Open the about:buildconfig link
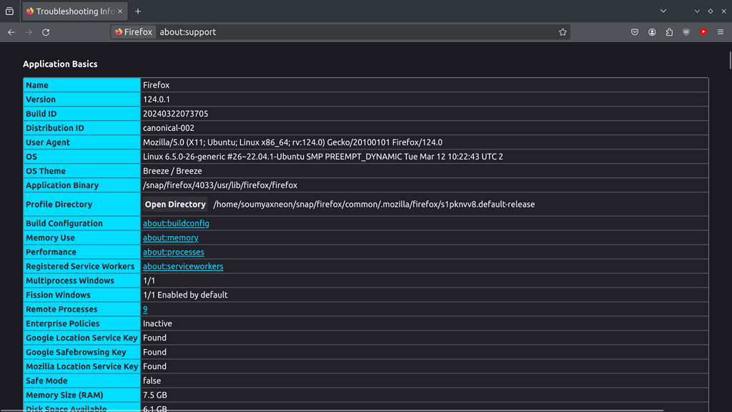 click(x=176, y=223)
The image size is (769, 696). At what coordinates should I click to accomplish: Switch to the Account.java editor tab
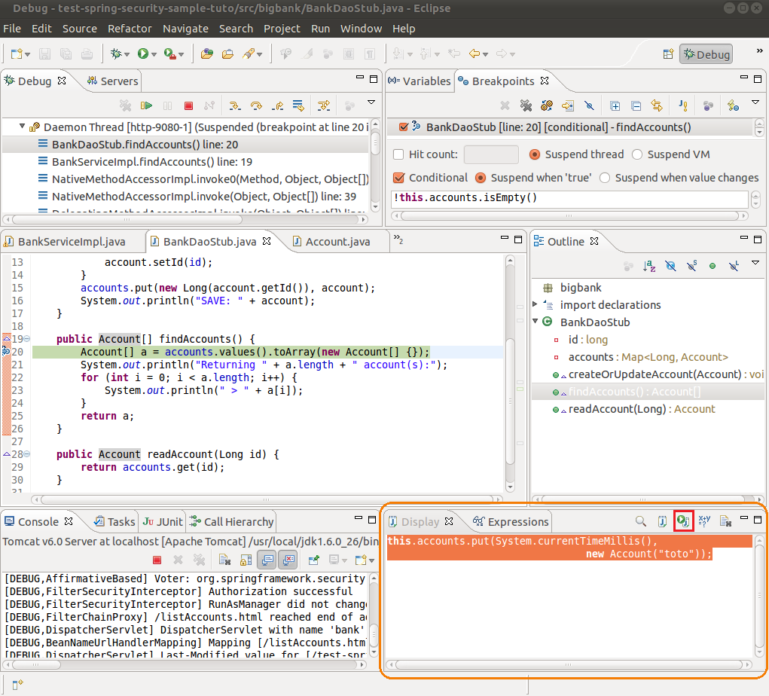[337, 242]
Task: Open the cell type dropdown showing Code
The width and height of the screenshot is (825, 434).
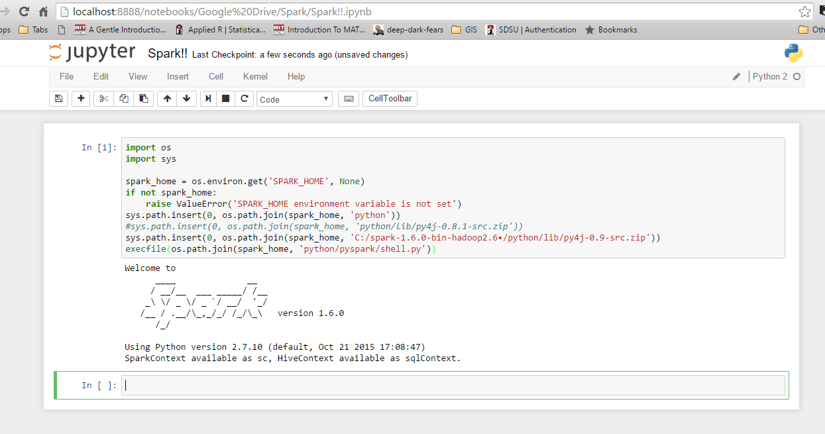Action: [x=294, y=98]
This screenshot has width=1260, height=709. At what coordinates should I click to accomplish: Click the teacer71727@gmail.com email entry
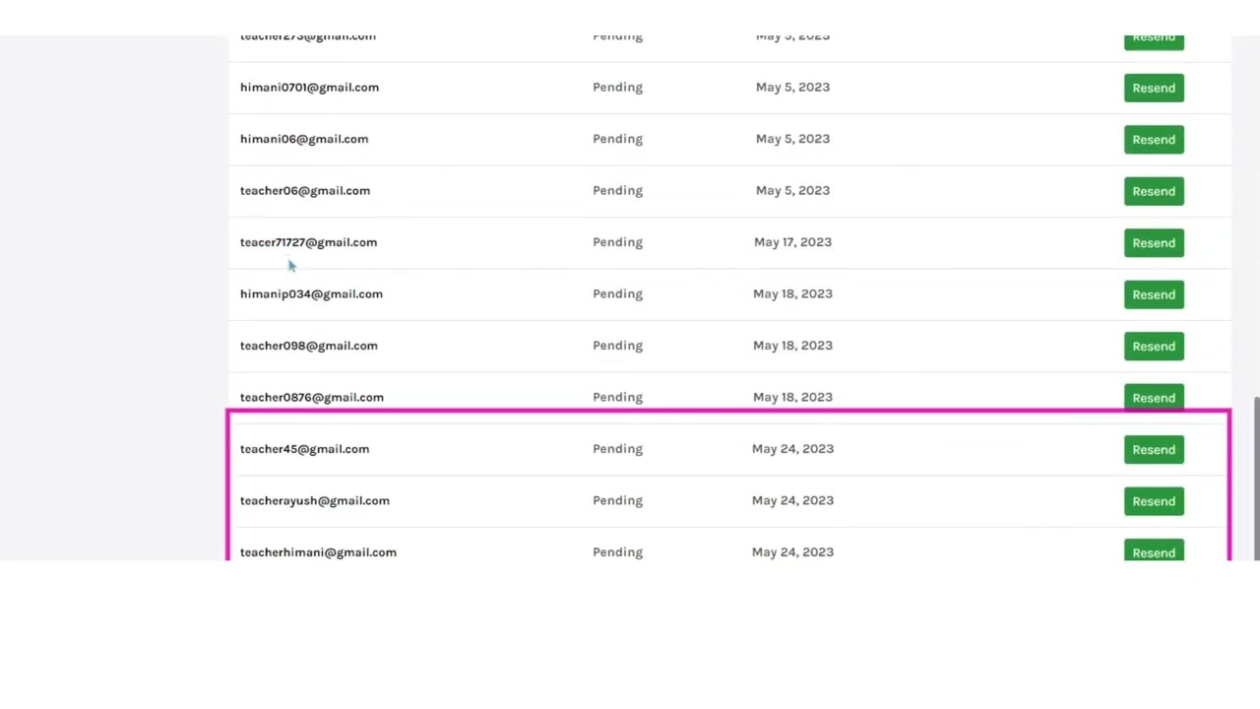click(308, 242)
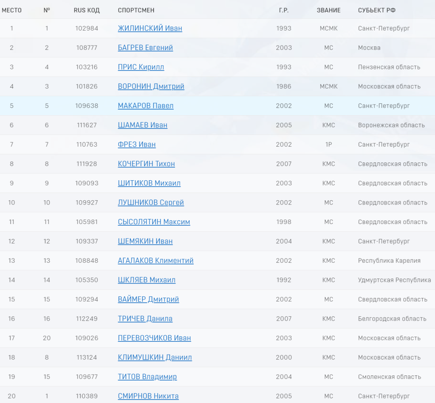Open ШЕМЯКИН Иван's athlete page
Viewport: 435px width, 403px height.
pos(145,241)

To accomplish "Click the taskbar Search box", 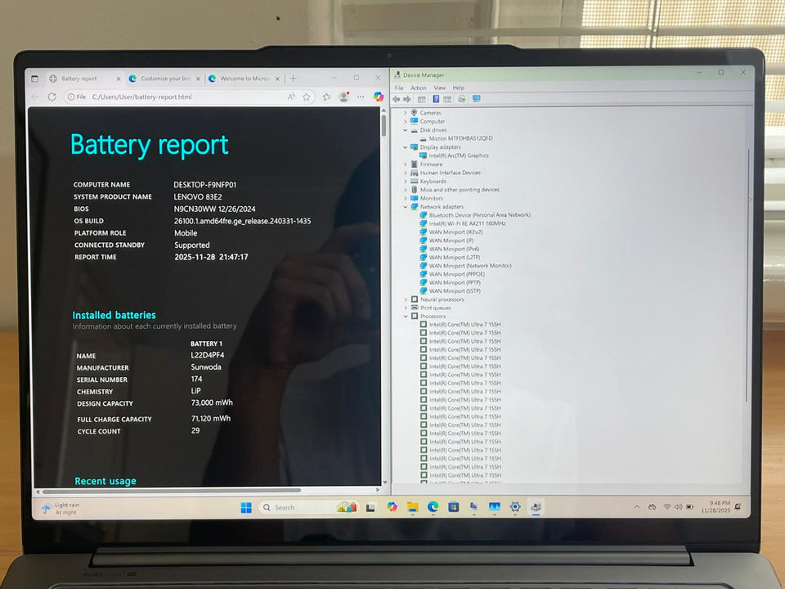I will coord(294,507).
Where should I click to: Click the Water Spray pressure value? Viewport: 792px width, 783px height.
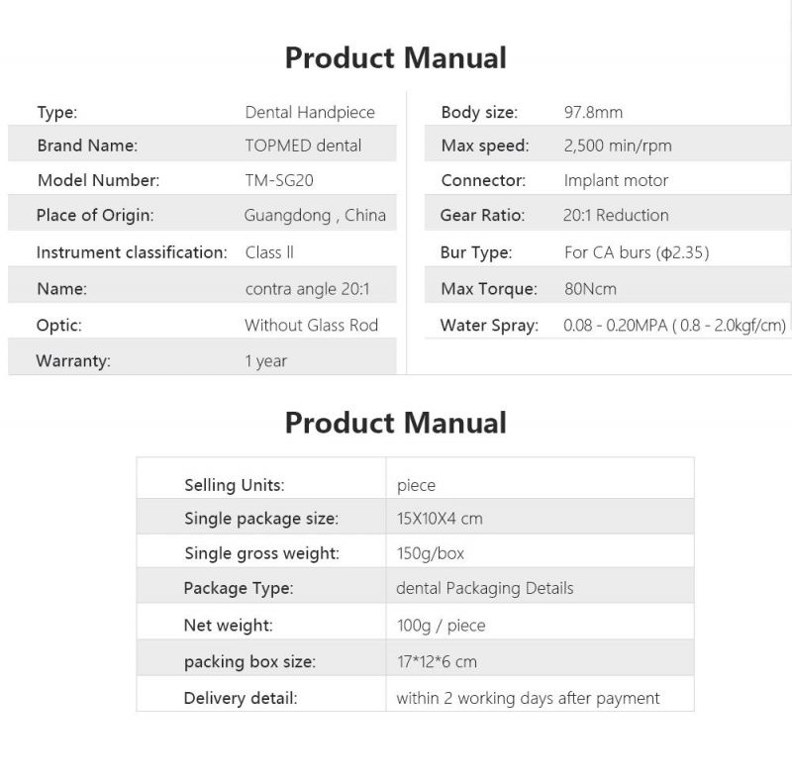(x=674, y=325)
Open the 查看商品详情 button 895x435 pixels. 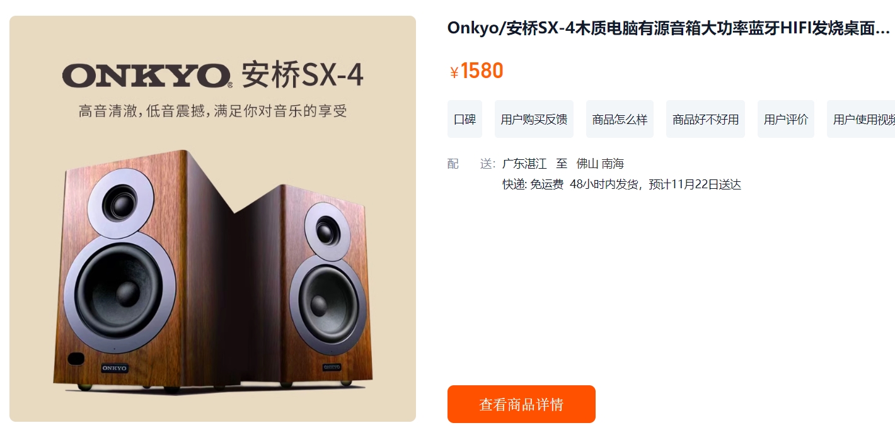pos(521,404)
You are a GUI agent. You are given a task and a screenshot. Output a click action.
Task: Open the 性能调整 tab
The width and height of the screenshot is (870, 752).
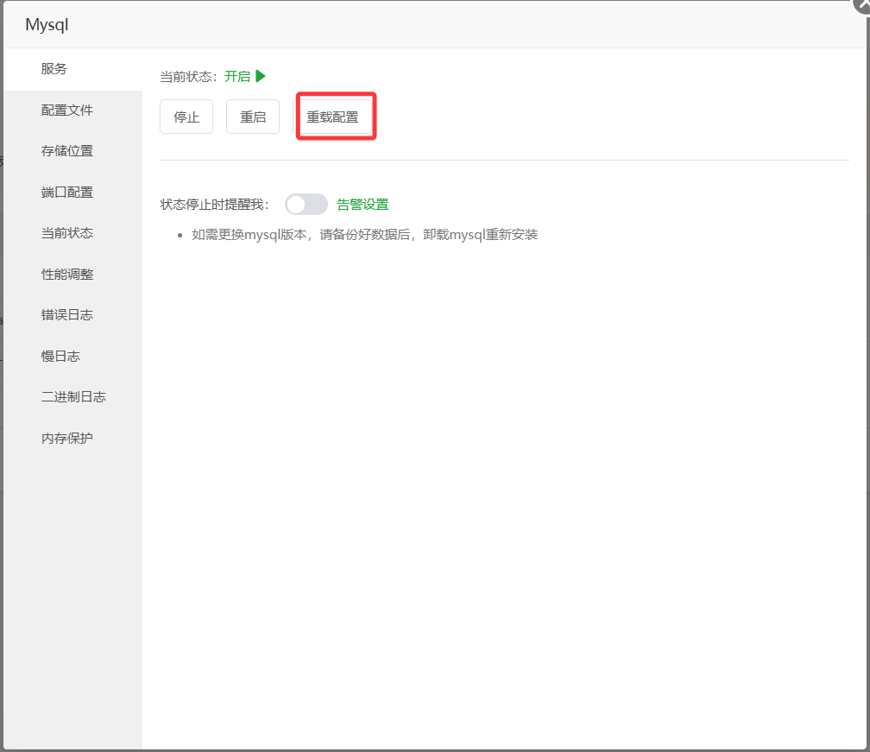click(67, 275)
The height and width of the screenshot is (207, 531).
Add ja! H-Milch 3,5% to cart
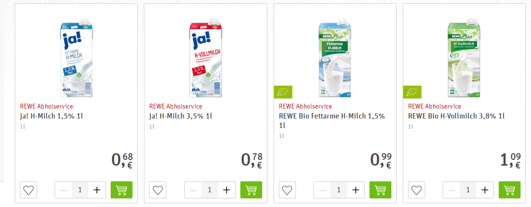251,190
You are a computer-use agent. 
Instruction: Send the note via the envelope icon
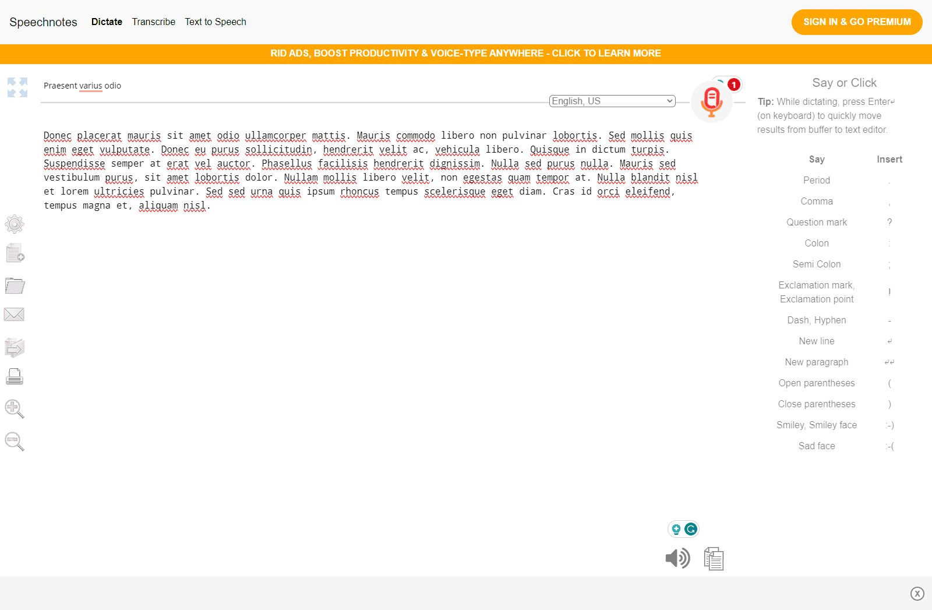(14, 315)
____________
▶ _Exercise brief_:
Please restate, word for word, the lines from the one with "You are a computer-use agent." through the final line of the material, both included, and omit the pictures.

▶ _Answer below_:
You are a computer-use agent. 
Instruction: Send the note via the envelope icon
(14, 315)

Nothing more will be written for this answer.